Don't mention the divorce: why must it all be about Brexit, thought Theresa | John Crace

John Crace
Theresa May makes a statement to MPs about last week’s EU summit. Photograph: PA

Don’t call it a divorce,” said Theresa May crossly. “Brexit isn’t a divorce.” She was right. A divorce implies two parties more or less amicably agreeing their terms of separation within a couple of years. Brexit was going to be messier than that. Much messier. The chances of reaching a mutually satisfactory financial settlement and trade agreement in that short a time were almost non-existent.

The prime minister had come to the Commons to give a statement on last week’s meeting of EU leaders. But as almost nothing had happened and she was sent home while the other 27 EU countries discussed Brexit, she didn’t have a lot to say. She rifled through her notes, trying to fill in time. “I did call on the EU to complete the single market in digital services as that would be in the UK’s best interests,” she said. Only someone with a synaptic disconnect could have remained oblivious to the irony of urging everyone else to sign up to something she was committed to leaving. But Theresa effortlessly sank to the occasion.

Everyone else just wanted to talk about Brexit. Everyone except Jeremy Corbyn, that is. Having managed to miss his own article 50 rally in London the night before, he was now hell-bent on missing his moment to put the prime minister on the spot. Not that anyone would have known if he had been saying anything to challenge her as the entire house talked through his pre-recorded response. The louder he spoke, the louder everyone else spoke. Not even his front benchers bother to show any sign of listening to him now.
++++++++
## Problem A
In the Brexit sketch, reproduce the passage starting with "Don’t call it" and going on through "were almost non-existent.", but swap "settlement" for "arrangement".
## Problem B
List every person mentioned by name in the Brexit sketch.

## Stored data
++++++++
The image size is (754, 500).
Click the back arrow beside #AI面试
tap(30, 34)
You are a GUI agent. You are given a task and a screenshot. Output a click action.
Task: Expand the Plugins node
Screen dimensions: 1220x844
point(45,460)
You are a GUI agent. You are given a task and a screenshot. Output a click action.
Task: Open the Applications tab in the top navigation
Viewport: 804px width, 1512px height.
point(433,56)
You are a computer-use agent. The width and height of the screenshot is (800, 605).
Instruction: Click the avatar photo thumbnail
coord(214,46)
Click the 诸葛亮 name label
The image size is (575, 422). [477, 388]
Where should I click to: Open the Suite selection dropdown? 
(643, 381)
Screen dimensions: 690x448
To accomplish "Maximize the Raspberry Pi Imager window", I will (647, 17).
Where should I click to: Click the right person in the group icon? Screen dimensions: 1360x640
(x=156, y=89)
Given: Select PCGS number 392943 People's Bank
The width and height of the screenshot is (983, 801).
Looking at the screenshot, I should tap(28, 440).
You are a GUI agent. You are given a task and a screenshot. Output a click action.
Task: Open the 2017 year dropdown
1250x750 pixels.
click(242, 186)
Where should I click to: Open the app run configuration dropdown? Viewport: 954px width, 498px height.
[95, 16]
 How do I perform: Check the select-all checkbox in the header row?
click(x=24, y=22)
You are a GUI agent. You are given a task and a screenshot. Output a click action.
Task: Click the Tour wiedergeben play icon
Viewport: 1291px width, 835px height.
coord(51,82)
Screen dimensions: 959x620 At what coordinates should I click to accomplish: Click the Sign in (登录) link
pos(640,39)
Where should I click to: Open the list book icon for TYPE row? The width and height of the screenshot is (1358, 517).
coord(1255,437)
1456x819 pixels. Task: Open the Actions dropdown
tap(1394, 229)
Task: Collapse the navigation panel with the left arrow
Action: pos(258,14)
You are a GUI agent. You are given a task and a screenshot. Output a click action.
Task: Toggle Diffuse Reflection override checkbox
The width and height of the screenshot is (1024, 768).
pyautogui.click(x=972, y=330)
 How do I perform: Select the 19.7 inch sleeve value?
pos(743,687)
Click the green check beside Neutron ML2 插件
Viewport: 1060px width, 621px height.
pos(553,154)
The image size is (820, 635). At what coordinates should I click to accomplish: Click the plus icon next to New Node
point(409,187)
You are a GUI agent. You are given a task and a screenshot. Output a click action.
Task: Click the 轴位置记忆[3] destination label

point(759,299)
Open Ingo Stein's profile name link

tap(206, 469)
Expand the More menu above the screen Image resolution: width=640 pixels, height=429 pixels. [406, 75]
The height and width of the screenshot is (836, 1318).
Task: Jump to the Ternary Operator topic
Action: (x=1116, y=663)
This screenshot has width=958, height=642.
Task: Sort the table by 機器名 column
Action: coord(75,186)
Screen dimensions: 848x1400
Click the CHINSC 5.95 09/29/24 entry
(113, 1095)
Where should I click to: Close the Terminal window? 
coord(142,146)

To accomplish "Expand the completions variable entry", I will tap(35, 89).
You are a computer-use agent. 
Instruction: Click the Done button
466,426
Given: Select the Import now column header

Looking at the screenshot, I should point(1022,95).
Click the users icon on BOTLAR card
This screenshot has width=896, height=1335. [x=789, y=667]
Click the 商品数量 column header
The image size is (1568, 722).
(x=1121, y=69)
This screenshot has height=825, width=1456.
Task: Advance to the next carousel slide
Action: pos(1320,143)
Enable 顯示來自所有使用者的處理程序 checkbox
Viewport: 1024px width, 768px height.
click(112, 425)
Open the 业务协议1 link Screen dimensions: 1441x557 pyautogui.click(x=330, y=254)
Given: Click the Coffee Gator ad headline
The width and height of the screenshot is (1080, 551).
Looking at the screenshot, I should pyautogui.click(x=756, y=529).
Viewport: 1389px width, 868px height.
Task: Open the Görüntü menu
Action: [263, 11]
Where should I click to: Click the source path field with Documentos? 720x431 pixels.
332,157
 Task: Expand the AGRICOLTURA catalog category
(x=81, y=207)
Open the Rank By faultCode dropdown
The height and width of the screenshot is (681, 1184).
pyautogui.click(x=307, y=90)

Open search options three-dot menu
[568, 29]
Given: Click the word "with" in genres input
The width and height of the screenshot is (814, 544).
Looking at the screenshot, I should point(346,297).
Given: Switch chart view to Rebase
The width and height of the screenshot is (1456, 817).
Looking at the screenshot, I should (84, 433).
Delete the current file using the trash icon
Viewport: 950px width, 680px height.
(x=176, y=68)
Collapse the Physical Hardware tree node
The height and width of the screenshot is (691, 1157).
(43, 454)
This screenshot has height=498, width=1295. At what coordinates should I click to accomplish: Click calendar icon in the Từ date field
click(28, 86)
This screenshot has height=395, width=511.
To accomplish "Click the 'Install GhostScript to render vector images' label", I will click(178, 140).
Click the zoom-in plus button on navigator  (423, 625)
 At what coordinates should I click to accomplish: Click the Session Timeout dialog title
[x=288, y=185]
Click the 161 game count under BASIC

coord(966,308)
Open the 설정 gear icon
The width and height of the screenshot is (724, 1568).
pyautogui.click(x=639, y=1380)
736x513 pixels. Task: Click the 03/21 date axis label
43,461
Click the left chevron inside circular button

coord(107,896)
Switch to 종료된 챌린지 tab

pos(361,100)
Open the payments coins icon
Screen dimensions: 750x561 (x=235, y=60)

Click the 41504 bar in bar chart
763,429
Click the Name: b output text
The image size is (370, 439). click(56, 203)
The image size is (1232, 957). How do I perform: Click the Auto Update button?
++++++++
## Response area A
Don’t call it a divorce,” said Theresa May crossly. “Brexit isn’t a divorce.” She was right. A divorce implies two parties more or less amicably agreeing their terms of separation within a couple of years. Brexit was going to be messier than that. Much messier. The chances of reaching a mutually satisfactory financial arrangement and trade agreement in that short a time were almost non-existent.

## Response area B
John Crace, Theresa May, Jeremy Corbyn